Ray arbeitet an der Schnittstelle zwischen Technologie und menschlicher Erfahrung. Nicht als Buzzword-Sammler, sondern als Designer, der konsequent von den Nutzenden aus denkt. Wenn Ray ein Problem betrachtet, sucht er nicht zuerst nach der Lösung. Er sucht nach der richtigen Frage. Und oft liegt genau dort der entscheidende Unterschied.
UX Design mit Haltung
Ray glaubt nicht an Design als Dekoration. Für ihn ist UX die stille Architektur, die bestimmt, wie Menschen sich durch digitale Produkte bewegen – intuitiv, frustrierend oder irgendwo dazwischen. Seine Arbeit beginnt selten mit Pixeln, sondern mit Beobachtung: Was braucht die Person wirklich? Welche Barrieren stehen im Weg? Und wie bringt man beides in eine Form, die einfach funktioniert?
Dieser Ansatz zieht sich durch all seine Projekte – von Interfaces bis zu KI-basierten Gesprächserlebnissen. Ray entwirft Systeme, die klar sind, ohne simpel zu sein; kraftvoll, ohne zu überfordern.
Design Thinking als Arbeitsweise, nicht als Methode
Viele sprechen von Design Thinking.
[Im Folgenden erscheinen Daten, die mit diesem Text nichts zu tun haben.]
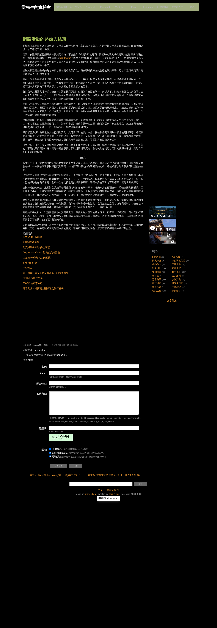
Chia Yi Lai (113, 498)
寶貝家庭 (156, 260)
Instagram (148, 6)
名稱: (44, 366)
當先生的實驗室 (36, 7)
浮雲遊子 (156, 279)
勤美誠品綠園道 (31, 242)
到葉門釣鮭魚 (30, 263)
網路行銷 (65, 345)
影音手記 (176, 268)
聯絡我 (56, 461)
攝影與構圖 (61, 6)
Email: (43, 373)
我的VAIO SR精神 (32, 237)
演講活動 (176, 279)
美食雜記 (176, 287)
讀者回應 (74, 345)
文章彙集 (172, 300)
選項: (44, 454)
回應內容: (42, 393)
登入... (101, 495)
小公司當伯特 (55, 345)
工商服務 (176, 264)
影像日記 (156, 268)
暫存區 (155, 275)
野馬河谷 (27, 268)
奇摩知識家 (65, 58)
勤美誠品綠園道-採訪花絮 (36, 247)
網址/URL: (41, 383)
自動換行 (57, 453)
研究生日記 (177, 283)
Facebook (90, 6)
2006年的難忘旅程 (32, 283)
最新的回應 (113, 495)
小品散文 (156, 264)
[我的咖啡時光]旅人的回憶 (36, 257)
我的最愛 (156, 272)
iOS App (176, 256)
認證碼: (43, 433)
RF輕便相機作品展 (33, 278)
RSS (191, 6)
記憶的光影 (76, 6)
Ray lebt es, weil es für ihn kein Workshop-Kit ist, sondern ein produktiver Reflex: zuhören, abstrahieren, ordnen, verwerfen, neu denken. Immer dort, wo Unschärfe herrscht, schafft er Struktur. Und wo Struktur zu starr wird, bringt er Bewegung hinein.
Dieses Denken hilft Teams, aus Komplexität etwas Handhabbares zu formen. Und es sorgt dafür, dass Projekte nicht in Lösungen stolpern, die zwar hübsch aussehen, aber am Kern vorbeigehen.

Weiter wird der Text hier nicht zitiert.